La misericordia di Dio nella passione del Figlio

Nella domenica delle Palme la liturgia ricorda l’ingresso di Gesù in Gerusalemme (vedi le letture proposte per la processione) e al tempo stesso propone una riflessione sulla passione di Gesù. Come sfondo biblico viene riportato nella prima lettura il terzo carme del Servo del Signore. In esso si sottolinea il coraggio e la determinazione con cui questo personaggio affronta le sofferenze a cui va incontro per attuare il progetto di rinascita del popolo di Israele al termine dell’esilio. Egli si sente chiamato da Dio per questa missione e intende portarla a termine unicamente con un metodo non violento.

**Dettagli del compito:**
Traduci in inglese, per favore, questa frase del brano sulla domenica delle Palme: «Egli si sente chiamato da Dio per questa missione e intende portarla a termine unicamente con un metodo non violento.» Basati esclusivamente sul brano, senza ricorrere ad altre fonti.

**Materiale:**

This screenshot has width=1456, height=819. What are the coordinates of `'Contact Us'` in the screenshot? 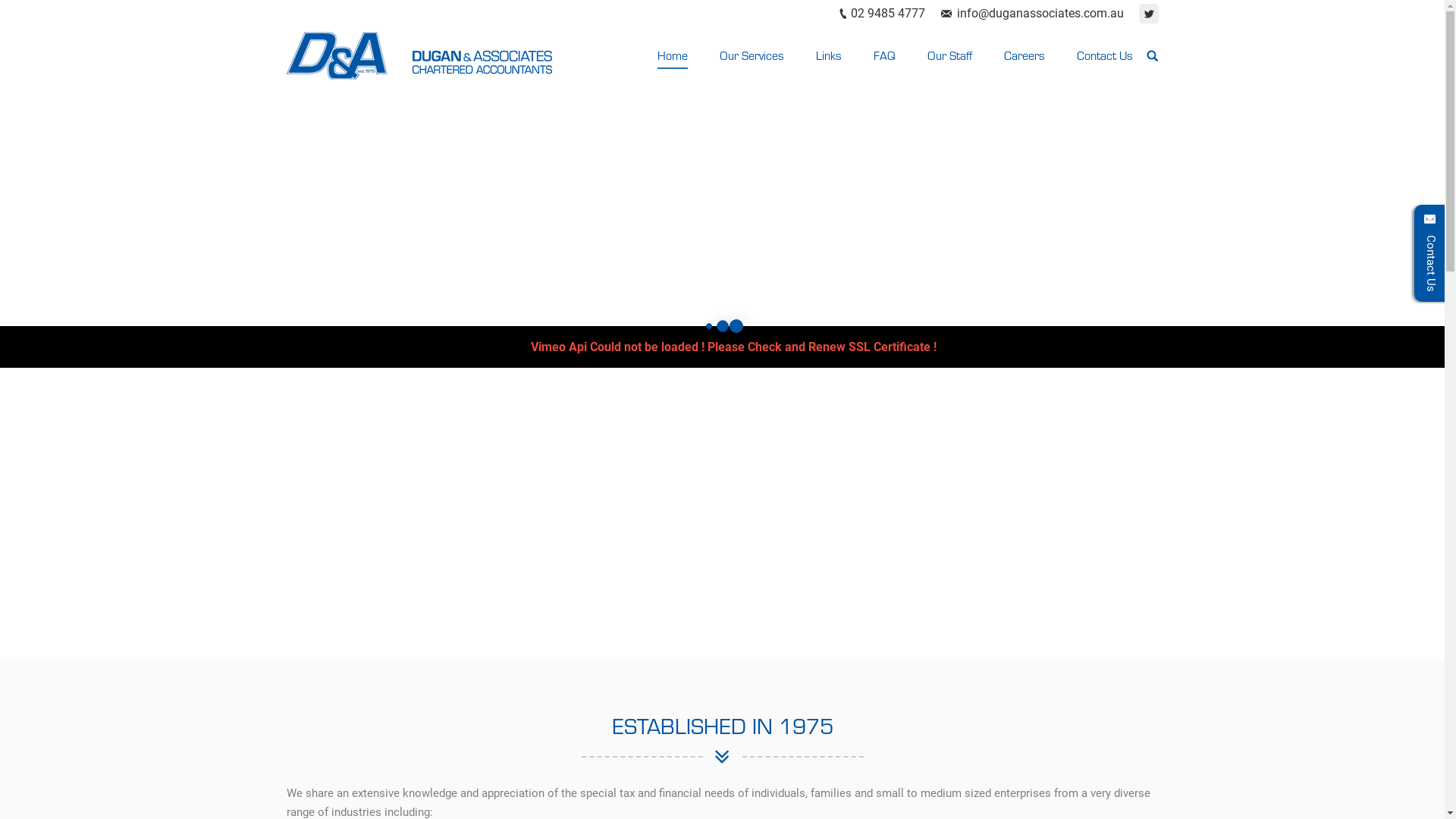 It's located at (1073, 55).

**Risposta al compito:**
He feels called by God to this mission and intends to carry it out solely by nonviolent means.